### Exercise requirements
Reproduce precisely the lines between the start of the data below and the line with "Ավելին (59, 2314)", both included.

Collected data
=== Section Start ===

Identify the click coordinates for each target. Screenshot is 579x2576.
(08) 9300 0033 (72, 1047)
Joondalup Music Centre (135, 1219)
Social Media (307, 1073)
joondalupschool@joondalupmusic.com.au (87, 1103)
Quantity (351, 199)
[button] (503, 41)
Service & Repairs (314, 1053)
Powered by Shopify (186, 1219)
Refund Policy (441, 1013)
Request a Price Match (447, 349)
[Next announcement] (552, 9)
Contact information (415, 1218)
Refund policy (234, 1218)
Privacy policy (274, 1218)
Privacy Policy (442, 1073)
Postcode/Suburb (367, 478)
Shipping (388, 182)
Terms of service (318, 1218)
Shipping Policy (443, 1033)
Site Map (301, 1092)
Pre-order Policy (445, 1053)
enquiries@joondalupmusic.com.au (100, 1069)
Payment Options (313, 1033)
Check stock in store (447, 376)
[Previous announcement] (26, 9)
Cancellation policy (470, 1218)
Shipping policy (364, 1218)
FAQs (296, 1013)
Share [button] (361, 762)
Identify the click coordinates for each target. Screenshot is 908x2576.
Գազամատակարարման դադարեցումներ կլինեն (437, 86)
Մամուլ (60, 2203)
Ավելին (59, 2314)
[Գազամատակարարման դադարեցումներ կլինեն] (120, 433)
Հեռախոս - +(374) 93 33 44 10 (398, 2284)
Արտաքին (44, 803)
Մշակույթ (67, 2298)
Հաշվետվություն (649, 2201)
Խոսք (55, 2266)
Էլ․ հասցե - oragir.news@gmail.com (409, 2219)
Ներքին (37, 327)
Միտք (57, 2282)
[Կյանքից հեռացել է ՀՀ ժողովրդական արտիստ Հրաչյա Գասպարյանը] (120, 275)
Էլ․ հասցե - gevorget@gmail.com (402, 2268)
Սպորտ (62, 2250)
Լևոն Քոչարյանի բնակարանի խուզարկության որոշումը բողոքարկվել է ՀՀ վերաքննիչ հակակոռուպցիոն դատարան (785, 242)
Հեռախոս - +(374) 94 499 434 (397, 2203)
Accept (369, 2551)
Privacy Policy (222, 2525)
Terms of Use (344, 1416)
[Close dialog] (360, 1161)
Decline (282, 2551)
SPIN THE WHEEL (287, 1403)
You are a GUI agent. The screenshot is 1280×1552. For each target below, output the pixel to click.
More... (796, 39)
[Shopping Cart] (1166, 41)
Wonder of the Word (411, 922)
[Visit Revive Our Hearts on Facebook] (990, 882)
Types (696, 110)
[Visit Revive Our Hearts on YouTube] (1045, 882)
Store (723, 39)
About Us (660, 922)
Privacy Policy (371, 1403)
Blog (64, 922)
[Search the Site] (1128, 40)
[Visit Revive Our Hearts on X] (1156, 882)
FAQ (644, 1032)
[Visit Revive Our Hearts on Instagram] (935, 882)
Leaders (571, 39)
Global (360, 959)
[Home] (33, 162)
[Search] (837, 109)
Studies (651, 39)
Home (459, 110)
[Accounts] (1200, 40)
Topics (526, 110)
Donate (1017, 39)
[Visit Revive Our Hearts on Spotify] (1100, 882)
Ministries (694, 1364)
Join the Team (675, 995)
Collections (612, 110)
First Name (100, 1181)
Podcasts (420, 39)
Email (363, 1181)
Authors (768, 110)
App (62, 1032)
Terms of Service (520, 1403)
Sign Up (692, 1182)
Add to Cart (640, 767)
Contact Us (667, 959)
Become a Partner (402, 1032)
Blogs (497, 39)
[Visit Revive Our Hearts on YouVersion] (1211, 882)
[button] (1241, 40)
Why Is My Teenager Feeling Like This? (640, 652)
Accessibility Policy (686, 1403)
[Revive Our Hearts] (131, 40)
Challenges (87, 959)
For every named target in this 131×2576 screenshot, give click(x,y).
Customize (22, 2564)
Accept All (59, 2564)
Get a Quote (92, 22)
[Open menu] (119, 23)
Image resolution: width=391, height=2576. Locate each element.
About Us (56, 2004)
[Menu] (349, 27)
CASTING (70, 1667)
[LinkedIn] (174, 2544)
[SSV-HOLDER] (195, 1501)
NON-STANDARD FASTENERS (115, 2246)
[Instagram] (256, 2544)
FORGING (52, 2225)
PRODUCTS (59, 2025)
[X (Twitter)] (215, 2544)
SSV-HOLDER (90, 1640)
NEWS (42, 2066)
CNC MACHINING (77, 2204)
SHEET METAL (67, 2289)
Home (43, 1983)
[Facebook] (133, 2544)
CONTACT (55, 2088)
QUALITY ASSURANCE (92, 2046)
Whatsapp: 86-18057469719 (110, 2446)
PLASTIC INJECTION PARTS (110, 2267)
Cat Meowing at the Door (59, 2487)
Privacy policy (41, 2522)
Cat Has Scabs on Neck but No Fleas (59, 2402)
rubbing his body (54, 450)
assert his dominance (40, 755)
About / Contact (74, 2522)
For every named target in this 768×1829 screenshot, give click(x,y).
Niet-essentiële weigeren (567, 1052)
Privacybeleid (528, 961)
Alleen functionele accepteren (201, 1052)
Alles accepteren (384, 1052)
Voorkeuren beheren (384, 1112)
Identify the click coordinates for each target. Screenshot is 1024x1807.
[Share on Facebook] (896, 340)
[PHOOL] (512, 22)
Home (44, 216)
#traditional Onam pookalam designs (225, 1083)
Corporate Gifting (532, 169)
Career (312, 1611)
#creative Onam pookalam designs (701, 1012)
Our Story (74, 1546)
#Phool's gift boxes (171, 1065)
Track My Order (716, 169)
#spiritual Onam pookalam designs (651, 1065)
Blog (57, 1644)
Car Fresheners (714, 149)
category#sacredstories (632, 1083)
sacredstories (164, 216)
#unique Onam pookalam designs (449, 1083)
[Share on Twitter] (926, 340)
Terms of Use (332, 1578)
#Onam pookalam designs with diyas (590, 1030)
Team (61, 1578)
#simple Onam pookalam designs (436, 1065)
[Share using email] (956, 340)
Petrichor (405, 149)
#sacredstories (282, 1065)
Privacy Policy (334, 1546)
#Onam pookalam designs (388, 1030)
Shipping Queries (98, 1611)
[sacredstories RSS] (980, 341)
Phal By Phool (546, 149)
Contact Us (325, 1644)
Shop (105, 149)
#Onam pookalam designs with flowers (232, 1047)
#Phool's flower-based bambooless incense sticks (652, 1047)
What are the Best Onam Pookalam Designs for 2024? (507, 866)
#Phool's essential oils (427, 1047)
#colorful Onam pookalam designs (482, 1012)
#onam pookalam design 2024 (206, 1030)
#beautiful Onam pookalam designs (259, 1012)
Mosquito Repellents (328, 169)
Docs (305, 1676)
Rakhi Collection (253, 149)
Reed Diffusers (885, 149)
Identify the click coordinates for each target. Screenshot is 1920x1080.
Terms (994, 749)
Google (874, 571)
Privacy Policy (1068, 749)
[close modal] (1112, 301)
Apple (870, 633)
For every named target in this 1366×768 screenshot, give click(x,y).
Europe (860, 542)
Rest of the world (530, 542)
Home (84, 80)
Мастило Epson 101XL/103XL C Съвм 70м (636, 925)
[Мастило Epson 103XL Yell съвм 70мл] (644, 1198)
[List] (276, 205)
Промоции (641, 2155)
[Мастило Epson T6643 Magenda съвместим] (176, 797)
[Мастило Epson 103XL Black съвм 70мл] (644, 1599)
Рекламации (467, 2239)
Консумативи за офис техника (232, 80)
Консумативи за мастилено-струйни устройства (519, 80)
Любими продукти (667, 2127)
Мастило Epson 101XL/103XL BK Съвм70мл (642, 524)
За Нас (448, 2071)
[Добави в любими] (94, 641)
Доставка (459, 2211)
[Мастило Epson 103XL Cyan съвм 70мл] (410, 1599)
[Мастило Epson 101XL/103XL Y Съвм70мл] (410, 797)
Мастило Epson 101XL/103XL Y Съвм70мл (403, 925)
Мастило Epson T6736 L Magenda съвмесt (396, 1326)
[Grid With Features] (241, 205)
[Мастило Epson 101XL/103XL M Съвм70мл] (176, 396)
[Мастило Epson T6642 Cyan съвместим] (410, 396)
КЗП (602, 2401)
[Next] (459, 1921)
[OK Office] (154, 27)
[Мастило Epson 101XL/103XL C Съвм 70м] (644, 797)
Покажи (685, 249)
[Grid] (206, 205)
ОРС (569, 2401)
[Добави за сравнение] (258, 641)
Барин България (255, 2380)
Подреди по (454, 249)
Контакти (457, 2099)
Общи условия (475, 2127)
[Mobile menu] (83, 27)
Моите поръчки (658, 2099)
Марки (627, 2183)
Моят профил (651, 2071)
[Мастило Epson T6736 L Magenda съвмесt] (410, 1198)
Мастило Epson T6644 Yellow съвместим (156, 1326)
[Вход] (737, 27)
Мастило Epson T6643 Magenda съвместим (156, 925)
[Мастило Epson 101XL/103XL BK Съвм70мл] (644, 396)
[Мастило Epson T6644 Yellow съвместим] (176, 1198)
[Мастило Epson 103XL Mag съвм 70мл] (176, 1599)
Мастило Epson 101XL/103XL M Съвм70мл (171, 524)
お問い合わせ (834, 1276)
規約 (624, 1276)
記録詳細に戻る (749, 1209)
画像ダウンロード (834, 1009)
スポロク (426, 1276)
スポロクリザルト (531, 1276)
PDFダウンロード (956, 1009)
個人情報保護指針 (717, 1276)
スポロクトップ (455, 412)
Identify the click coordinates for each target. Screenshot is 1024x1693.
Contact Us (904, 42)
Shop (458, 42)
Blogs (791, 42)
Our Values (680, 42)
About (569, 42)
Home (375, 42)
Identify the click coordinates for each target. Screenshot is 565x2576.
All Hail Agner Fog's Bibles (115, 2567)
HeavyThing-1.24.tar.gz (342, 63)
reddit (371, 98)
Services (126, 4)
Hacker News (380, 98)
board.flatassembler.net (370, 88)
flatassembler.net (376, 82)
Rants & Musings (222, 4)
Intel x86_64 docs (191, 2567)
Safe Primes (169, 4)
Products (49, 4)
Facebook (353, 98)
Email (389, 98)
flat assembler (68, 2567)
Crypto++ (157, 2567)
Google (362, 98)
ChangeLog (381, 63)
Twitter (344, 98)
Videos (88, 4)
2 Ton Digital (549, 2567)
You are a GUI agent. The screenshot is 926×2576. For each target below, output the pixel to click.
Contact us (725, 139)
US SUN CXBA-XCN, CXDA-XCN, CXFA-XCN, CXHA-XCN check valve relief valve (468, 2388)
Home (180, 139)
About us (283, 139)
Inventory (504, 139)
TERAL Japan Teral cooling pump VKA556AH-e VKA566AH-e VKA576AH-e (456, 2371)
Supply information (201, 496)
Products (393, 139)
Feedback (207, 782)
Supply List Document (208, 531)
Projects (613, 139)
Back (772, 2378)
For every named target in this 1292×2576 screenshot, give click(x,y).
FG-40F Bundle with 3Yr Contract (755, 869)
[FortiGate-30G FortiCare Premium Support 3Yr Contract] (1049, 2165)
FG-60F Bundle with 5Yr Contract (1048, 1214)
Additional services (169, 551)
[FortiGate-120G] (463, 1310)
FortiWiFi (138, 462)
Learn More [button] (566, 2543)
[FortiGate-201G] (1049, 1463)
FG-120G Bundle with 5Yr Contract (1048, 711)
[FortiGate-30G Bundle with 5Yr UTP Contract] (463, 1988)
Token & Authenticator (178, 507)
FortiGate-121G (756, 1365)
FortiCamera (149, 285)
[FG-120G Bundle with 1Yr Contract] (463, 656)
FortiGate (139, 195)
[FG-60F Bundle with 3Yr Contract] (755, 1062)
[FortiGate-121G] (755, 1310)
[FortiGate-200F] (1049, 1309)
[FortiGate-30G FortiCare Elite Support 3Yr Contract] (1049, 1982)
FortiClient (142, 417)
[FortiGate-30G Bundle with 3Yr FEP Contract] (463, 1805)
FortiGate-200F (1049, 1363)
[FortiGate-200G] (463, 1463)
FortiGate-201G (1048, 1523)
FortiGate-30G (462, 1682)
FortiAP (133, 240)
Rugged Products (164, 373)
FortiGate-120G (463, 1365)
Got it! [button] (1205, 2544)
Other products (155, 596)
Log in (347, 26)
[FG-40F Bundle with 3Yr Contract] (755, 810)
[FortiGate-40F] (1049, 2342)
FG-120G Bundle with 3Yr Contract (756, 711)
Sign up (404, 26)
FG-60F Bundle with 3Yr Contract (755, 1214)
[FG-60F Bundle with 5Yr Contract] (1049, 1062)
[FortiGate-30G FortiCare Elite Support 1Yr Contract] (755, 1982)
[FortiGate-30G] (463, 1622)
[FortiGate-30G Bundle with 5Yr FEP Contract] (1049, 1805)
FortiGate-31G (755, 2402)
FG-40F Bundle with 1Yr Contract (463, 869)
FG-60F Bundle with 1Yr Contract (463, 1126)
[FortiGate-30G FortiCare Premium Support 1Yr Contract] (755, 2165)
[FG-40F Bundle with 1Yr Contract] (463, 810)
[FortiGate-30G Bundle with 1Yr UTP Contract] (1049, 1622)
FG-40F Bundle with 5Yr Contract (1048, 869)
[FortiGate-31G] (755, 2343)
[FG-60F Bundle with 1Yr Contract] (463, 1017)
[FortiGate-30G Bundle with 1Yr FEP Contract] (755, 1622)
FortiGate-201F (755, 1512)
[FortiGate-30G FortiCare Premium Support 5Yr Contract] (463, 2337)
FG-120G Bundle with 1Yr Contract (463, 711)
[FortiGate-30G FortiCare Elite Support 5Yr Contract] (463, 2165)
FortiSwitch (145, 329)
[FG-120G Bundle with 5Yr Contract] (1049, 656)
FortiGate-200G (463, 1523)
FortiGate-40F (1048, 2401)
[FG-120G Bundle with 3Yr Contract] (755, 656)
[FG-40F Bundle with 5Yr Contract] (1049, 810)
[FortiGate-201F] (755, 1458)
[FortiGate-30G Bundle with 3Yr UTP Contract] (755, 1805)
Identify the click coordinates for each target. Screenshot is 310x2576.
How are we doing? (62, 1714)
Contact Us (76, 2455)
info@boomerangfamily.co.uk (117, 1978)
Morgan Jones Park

=== Section End ===

### Answer to this exercise
Identify the click coordinates for each target. Screenshot is 579x2576.
(08) 9300 0033 (72, 1047)
Joondalup Music Centre (135, 1219)
Social Media (307, 1073)
joondalupschool@joondalupmusic.com.au (87, 1103)
Quantity (351, 199)
[button] (503, 41)
Service & Repairs (314, 1053)
Powered by Shopify (186, 1219)
Refund Policy (441, 1013)
Request a Price Match (447, 349)
[Next announcement] (552, 9)
Contact information (415, 1218)
Refund policy (234, 1218)
Privacy policy (274, 1218)
Privacy Policy (442, 1073)
Postcode/Suburb (367, 478)
Shipping (388, 182)
Terms of service (318, 1218)
Shipping Policy (443, 1033)
Site Map (301, 1092)
Pre-order Policy (445, 1053)
enquiries@joondalupmusic.com.au (100, 1069)
Payment Options (313, 1033)
Check stock in store (447, 376)
[Previous announcement] (26, 9)
Cancellation policy (470, 1218)
Shipping policy (364, 1218)
FAQs (296, 1013)
Share [button] (361, 762)
Identify the click coordinates for each target. Screenshot is 908x2576.
Գազամատակարարման դադարեցումներ կլինեն (437, 86)
Մամուլ (60, 2203)
Ավելին (59, 2314)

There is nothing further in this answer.